Outra obra federal em Minas Gerais que continua interrompida é a construção, no leito do Rio Pardo, da barragem de Berizal, no município homônimo, também no Norte de Minas. A barragem, iniciada em 1997, por intermédio do Departamento Nacional de Obras Contra as Secas (Dnocs), foi interrompida por problemas no licenciamento ambiental em 2002.
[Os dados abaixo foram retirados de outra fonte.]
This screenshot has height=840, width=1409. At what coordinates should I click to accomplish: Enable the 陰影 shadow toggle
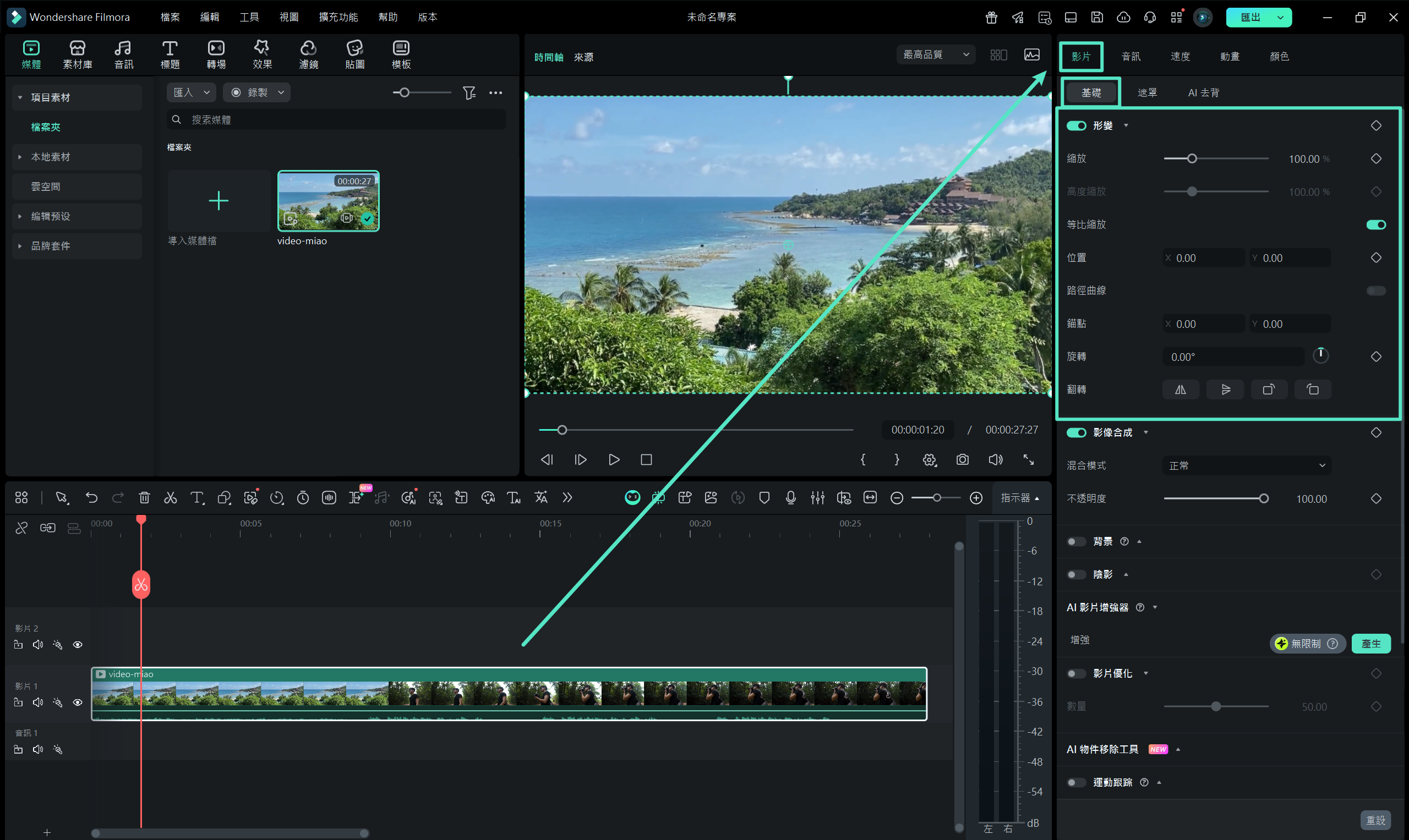click(x=1076, y=574)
Desde então, os serviços não foram retomados, enfrentando também a escassez verbas. “A barragem de Berizal faz muita falta, pois é de fundamental importância na convivência com a seca”, afirma Fábio Ferreira de Aquino, produtor rural de Berizal. Segundo ele, por causa da falta d’água, muitos pequenos produtores estão abandonando a região. Ainda de acordo com Ferreira, serão necessários em torno de R$ 80 milhões para a conclusão da barragem.
Candidatos na mira
O estudo “Grandes obras paradas: como enfrentar o problema?” é um dos 43 trabalhos feitos pela Confederação Nacional da Indústria para serem entregues aos candidatos à Presidência da República. A CNI identificou 2.796 obras paradas em todo o Brasil. O saneamento básico lidera o ranking, com 447 empreendimentos sem conclusão. O setor de infraestrutura representa 18,5% do total, com 517 obras, sendo 30 rodovias, 16 aeroportos, oito obras de mobilidade urbana, entre outros tipos. Entre os destaques do levantamento, estão o Projeto de Integração do Rio São Francisco, a Ferrovia de Integração Oeste-Leste e a Ferrovia Transnordestina.